En esa época, las relaciones entre los cristianos catalanes, súbditos de Pedro el Grande, y los musulmanes del reino de Granada estaban muy por encima de la enemistad con los señores de Anjou, hasta el punto de que en el puerto de Málaga existía una base permanente de naves catalanas que atacaban, dentro del canon más ortodoxo de la piratería, a los barcos que cruzaban el estrecho de Gibraltar con rumbo al Atlántico francés, dominio de los Anjou. No eran las primeras acciones de piratería en esta zona del norte de áfrica, pero desde entonces se hicieron muy frecuentes.

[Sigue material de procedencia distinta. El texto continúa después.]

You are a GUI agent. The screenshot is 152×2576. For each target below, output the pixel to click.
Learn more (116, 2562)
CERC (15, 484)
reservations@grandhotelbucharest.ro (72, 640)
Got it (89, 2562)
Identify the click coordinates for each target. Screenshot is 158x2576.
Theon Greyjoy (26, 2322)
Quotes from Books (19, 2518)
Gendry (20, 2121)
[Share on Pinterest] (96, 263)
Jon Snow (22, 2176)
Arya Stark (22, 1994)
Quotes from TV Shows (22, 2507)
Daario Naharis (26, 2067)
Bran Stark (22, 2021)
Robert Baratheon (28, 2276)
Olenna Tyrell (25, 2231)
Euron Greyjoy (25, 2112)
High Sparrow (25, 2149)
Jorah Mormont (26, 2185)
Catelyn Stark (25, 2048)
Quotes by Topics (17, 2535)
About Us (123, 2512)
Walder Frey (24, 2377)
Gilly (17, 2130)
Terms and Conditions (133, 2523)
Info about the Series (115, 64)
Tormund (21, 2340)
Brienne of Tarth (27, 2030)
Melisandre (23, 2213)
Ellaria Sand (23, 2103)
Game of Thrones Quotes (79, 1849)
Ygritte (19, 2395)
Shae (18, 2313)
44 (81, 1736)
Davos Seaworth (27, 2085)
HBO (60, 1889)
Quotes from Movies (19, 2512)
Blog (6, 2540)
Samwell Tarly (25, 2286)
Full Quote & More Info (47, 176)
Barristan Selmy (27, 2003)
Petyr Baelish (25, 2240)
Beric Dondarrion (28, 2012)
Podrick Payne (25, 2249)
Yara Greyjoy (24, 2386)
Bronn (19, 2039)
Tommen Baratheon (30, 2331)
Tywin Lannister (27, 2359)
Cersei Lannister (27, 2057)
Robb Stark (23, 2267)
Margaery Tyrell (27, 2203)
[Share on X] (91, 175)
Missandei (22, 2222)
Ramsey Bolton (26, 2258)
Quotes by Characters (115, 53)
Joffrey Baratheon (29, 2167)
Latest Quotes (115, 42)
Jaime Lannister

La misma base de Málaga servía de punto de partida para las incursiones a poblaciones y navíos de las costas de Marruecos y Argelia, enemigos de los musulmanes de Al-Andalus y Túnez. Las buenas relaciones del rey Pedro, a quien el papado y buena parte de la cristiandad europea consideraban pirata, con los moros, y la creación de cabezas de puente en el norte africano ayudó a la conquista de Sicilia.
PATENTE DE CORSO
La actividad de los piratas catalanes en el norte de áfrica se convirtió en algo frecuente, alternando las costas de Túnez –en la isla de Djerba también se instaló una importante base de operaciones– con las de Marruecos y Argelia, en función de las amistades o enemistades de cada momento. Pero siempre eran asaltos sin control, iniciativa privada, podríamos decir. En 1336 el rey de Aragón propuso a las Cortes la necesidad de institucionalizar la patente de corso para que estas acciones piratas sirvieran a los intereses del reino, “pro facendo guerram dictis infidelis” (para hacer la guerra a los llamado infieles), como dice la crónica de la época.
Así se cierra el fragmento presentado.